Le quattro Croci, protezione di Bologna

Oggi sono custodite nella basilica di San Petronio

BOLOGNA – La Basilica di San Petronio conserva numerosi tesori d’arte, tra i quali le Quattro Croci, tra i più antichi simboli di fede cristiana a Bologna. Secondo la tradizione sant’Ambrogio o san Petronio le posero tra la fine del IV e la prima metà del V sec. ai quattro angoli delle mura, come simbolico scudo della città dai pericoli esterni.

Poste sopra colonne di marmo, furono trasferite in Basilica solo nel settembre del 1798, sotto il dominio napoleonico, e posizionate lungo le navate laterali, in posizioni riferibili all’antica loro collocazione nel tessuto urbano di Bologna.

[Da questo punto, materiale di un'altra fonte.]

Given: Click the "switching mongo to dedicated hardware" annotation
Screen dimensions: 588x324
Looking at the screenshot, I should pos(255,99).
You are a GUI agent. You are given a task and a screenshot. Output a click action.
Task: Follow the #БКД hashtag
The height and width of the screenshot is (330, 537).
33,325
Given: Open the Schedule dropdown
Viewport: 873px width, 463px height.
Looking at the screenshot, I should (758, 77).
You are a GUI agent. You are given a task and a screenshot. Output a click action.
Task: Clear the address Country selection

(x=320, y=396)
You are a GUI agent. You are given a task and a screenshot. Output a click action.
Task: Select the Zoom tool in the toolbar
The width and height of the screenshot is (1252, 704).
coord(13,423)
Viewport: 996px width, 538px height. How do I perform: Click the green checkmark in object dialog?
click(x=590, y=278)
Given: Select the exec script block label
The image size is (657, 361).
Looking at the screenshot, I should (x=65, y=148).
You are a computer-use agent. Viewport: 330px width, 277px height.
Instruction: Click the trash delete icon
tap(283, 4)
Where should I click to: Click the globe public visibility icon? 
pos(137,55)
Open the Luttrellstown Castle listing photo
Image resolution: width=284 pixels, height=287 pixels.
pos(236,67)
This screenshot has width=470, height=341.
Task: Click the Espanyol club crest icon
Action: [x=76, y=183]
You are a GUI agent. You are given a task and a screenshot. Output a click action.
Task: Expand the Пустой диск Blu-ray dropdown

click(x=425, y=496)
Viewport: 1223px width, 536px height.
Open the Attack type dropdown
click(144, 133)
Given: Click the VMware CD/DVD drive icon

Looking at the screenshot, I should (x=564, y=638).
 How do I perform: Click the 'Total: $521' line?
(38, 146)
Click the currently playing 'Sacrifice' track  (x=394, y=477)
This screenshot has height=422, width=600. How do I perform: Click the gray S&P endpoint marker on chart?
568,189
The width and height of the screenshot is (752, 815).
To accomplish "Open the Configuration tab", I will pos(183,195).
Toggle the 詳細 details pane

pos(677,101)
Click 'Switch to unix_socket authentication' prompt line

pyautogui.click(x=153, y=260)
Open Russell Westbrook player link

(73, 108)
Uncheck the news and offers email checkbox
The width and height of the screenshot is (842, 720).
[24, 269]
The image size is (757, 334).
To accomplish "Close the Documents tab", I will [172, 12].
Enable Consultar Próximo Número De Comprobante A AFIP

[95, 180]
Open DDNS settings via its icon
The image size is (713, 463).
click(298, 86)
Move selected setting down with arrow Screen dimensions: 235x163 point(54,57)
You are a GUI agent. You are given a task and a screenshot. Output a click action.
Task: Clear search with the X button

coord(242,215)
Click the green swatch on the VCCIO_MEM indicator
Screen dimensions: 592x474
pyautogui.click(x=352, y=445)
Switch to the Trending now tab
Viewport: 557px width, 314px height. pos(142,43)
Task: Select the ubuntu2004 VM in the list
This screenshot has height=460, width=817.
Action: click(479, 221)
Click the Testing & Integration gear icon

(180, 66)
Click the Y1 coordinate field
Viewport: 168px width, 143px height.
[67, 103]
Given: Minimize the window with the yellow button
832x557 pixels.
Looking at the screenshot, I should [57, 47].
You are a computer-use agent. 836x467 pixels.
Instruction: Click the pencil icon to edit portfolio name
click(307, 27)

«San Giovanni Paolo II ha scritto una bellissima preghiera dedicata alla croce: “Ave, Croce di Cristo! Ovunque si trovi il tuo segno, Cristo dà testimonianza della sua Pasqua; e dà testimonianza dell’amore che è potenza della vita, dell’amore che sconfigge la morte” – racconta monsignor Oreste Leonardi, primicerio di San Petronio – la croce non è solo l’espressione di un forte sentimento religioso dei fedeli, ma la memoria della presenza viva di Cristo, che protegge, avendo dato la propria vita per amore dei figli».

Continua San Giovanni Paolo II: «Ave, Croce, ovunque ti trovi, nei campi, lungo le strade, nei luoghi dove gli uomini soffrono, dove lavorano, studiano e creano, sul petto d’ogni uomo e donna, in ogni cuore umano». Le quattro croci posizionate a difesa di Bologna rappresentano quindi l’amore per la città, ed insieme l’amore di Cristo per i suoi discepoli, che intorno a questi simboli accorrevano a pregare nei momenti dolorosi, quali guerre, carestie e pestilenze. Queste quattro croci continuano oggi, in questo particolare momento storico di paura ed angoscia, a proteggere il popolo bolognese.

La croce dedicata ai Santi Apostoli ed Evangelisti era collocata di fronte alle Due Torri; la croce dei Santi Martiri si trovava a metà di via Monte Grappa; la Croce di tutti i Santi era posta davanti alla chiesa di San Paolo Maggiore. La quarta Croce, infine, dedicata alle Sante Vergini, era collocata in via Farini all’incrocio con via Castiglione.

Per proteggerle dalle intemperie furono costruiti in epoca successiva tempietti o edicole con tetto a cuspide, elevato su quattro colonne. Un decreto del 21 maggio 1315 emanato dal Consiglio degli Anziani ordina l’ufficiatura quotidiana agli altari eretti nei tempietti, affidandoli ai quattro ordini, Eremitani, Carmelitani, Francescani e Domenicani, che avevano i loro conventi vicino alle Croci. Giovanni Paltrinieri ha dedicato il suo ultimo libro a«Le quattro croci nella Basilica di San Petronio e altre croci medioevali a Bologna», per le edizioni San Petronio, che sarà pubblicato a breve.